## Por hacer
Reescribe las líneas del material que aparece a continuación sustituyendo "dropdown" por "drop-down menu" y deja todo lo demás sin cambios.

■ ■ ■ ■ ■

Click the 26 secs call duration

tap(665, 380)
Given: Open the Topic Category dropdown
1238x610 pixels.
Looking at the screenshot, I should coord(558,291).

■ ■ ■ ■ ■

## Resultado de la tarea
Click the 26 secs call duration

tap(665, 380)
Given: Open the Topic Category drop-down menu
1238x610 pixels.
Looking at the screenshot, I should coord(558,291).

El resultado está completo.